Refúgio nas palavras. A melodia perdida. Libertação. Paulo Vila Maior
A mentira
na sua intencionalidade
desenha as fronteiras
da desmemória.
[Antevéspera de campanha eleitoral]
Dizer
já não tenho idade
é o passaporte
para interromper o envelhecimento.
O estribo aperta o corpo ao mastro
e não há mar em convulsão
mas de gigantes ondas perfumado pela ira
a demover a vontade rainha.
O esqueleto sabe de cor as curvas das ondas
sobe pelo mastro até se tornar altivo
o desafio insolente à pureza cínica do mar;
não se tolhe
a coragem de marinheiros desta cepa
não desistem da manhã
nem em noites de medonhos pesadelos
boicotam o mar desarrumado
e ordenam
com voz sibilina e estrofes amadurecidas
para o mar se reduzir à serenidade mirífica.
Os navios erram na bússola predestinada
orquestram os sulcos com que colorem o mar
sabendo-se
que neles habitam
as vozes que desistem da angústia
as vozes que não se esgotam na saliva rarefeita.

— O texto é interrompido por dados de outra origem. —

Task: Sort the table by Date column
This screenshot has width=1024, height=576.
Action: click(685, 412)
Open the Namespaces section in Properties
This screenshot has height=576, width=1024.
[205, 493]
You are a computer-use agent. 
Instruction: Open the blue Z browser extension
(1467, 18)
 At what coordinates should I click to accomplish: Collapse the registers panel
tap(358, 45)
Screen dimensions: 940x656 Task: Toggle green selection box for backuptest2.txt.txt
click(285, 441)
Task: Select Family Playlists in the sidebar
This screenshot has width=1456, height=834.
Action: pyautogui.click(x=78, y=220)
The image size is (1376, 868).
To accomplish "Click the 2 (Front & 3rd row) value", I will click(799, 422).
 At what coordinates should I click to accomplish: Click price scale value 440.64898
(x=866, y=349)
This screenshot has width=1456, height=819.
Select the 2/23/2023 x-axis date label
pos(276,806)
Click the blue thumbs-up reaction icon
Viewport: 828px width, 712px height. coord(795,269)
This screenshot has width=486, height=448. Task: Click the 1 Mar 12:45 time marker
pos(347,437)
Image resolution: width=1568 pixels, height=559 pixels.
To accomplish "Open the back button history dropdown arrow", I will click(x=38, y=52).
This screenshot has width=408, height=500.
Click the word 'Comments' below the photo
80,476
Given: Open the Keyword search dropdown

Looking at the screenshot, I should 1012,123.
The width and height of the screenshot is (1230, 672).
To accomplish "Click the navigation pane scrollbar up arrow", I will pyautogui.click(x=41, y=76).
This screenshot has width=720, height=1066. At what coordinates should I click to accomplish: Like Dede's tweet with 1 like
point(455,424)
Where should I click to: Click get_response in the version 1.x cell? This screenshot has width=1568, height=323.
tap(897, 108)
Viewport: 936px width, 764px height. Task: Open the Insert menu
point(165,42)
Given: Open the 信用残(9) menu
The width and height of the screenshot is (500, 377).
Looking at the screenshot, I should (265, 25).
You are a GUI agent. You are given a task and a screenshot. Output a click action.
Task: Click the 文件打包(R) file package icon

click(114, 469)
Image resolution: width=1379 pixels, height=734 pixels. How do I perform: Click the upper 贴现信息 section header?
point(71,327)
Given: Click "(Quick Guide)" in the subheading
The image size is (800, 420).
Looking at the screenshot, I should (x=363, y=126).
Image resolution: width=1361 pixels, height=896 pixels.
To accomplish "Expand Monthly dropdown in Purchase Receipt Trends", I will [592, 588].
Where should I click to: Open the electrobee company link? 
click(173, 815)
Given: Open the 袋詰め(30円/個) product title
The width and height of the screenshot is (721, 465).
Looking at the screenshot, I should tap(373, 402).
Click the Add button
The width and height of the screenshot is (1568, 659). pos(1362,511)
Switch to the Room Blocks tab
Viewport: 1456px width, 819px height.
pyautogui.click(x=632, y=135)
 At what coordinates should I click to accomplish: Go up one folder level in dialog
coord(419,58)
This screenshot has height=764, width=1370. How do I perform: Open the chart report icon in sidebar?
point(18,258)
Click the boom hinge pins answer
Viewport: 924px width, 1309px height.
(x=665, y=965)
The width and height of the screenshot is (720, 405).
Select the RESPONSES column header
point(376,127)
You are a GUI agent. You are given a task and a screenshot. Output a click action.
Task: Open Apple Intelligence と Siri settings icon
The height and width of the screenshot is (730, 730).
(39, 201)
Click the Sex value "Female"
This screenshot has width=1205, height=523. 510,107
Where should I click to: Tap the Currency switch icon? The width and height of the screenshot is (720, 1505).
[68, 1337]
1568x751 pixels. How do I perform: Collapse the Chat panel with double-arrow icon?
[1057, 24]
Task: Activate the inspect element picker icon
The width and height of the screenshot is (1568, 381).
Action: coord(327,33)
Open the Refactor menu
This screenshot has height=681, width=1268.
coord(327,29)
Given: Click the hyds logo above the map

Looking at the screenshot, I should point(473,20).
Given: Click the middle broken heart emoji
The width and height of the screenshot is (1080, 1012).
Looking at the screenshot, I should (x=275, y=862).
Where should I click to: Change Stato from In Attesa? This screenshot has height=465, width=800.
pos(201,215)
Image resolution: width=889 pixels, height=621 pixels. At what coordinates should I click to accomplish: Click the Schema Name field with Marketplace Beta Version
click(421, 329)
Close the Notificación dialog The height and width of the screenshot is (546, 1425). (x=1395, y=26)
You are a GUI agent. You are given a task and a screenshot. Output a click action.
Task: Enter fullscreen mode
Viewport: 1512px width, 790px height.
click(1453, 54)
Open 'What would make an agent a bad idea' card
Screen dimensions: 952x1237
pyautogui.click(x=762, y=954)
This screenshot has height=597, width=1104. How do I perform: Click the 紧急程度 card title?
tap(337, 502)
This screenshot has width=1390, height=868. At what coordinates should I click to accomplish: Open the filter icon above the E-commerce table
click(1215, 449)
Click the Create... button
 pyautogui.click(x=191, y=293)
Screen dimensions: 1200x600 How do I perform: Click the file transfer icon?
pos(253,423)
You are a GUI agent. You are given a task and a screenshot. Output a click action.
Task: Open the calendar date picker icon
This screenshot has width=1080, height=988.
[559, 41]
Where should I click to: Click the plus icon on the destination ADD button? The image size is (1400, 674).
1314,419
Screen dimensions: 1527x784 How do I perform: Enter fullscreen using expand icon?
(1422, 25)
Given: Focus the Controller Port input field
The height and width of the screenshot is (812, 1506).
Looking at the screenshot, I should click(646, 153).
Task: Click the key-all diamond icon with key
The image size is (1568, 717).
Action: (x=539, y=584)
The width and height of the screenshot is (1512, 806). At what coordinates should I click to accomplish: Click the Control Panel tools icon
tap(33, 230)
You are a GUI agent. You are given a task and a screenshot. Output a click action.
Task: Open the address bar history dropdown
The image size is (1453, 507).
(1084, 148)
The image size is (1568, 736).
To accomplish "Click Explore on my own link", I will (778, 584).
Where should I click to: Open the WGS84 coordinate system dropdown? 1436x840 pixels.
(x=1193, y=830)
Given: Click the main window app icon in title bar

São os bancos graníticos que sobem
quando as ondas se desfazem
num punhado de espuma
quando se descobre que não há orquídeas;
são as vozes desistentes dos embarcadiços
que não escondem os arsenais sem recursos
as vozes
que desenham os parapeitos
que ajudam os corpos a serem preces
enquanto lá fora
sob os auspícios de uma tempestade armadilhada
os corpos precoces são despedaçados,
pela centelha que se traduz
em dicionário fora de curso,
por estilhaços.
A página doze
às dezasseis e vinte e quatro minutos
as suas trezentas e quinze palavras
demoraram dois minutos e quarenta segundos
a ler.
A página treze
às dezasseis horas e quase vinte e sete minutos
as suas cento e oitenta e sete palavras
(é o fim do ensaio
sobre a mecânica das vias ferroviárias)
demoraram um minuto e cinquenta e oito segundos
a ler.
A página sem rosto
a página sem número
que se ateiam no vazio
à espera de ficarem grávidas
do precipício;
à espera
que a deslocação do vento
tenha tinta suficiente
para escrever a página catorze
e a quinze e a dezasseis
e a dezassete
e assim sucessivamente.
Dei-te o nome da manhã.
Dei-te a pele em combustão
para seres a candeia
que me resgatou da hibernação.
Os vulcões desenhados
na carne desembaraçada
desmatavam o medo.
Não queríamos fronteiras.
Deixamos em legado
o nome da manhã.
Feito com as estrofes
que depusemos
a mãos juntas.
Não ficou para trás
o comboio impertérrito
a cavalgar
nas lombadas prístinas
de estrofes frescamente matinais.
Um repente
um estatuário sismo
por dentro dos ossos gémeos
sem que haja estandarte por levantar
sem memória que seja para avivar
ou hino para falar:
uma encenação
ou farsa esculpida no barro comum
essa historieta vã
uns olímpicos sebastiões
doutores em saudades do avesso
empunhando archotes
que hibernam o presente
e devolvem trevas irremediáveis.
Nadam
para dentro de um tsunami
no logro participado de uma ilusão fátua
e todos os papelinhos estilhaçados
em fila desordenada
fazendo a vez de confettis
armadilhando o chão suado.
O pensamento faz barulho
onde o corpo se esconde
quando a matéria anoitece.
O pensamento faz barulho
onde se encontra com o silêncio
quando as mãos estrénuas
esconjuram as vozes fraquejadas.
Quando
esquartejada a angústia
em finas camadas de frio
amanhecem as luas antigas
sobre o pano desarrumado dos sonhos.
A bucólica boca bebe de um trago
toda a baba dos pesadelos arqueados.
Tece os socalcos que descem
até sobrarem os silêncio ungidos
por deuses demissionários.
Mas o pensamento
continua a fazer barulho
até onde é ermo o lugar.
E esse
é todo o património
da humanidade.
Primeiro,
ministro.
Segundo,
vítima.
[Como reabilitar uma carreira política em meia dúzia de páginas]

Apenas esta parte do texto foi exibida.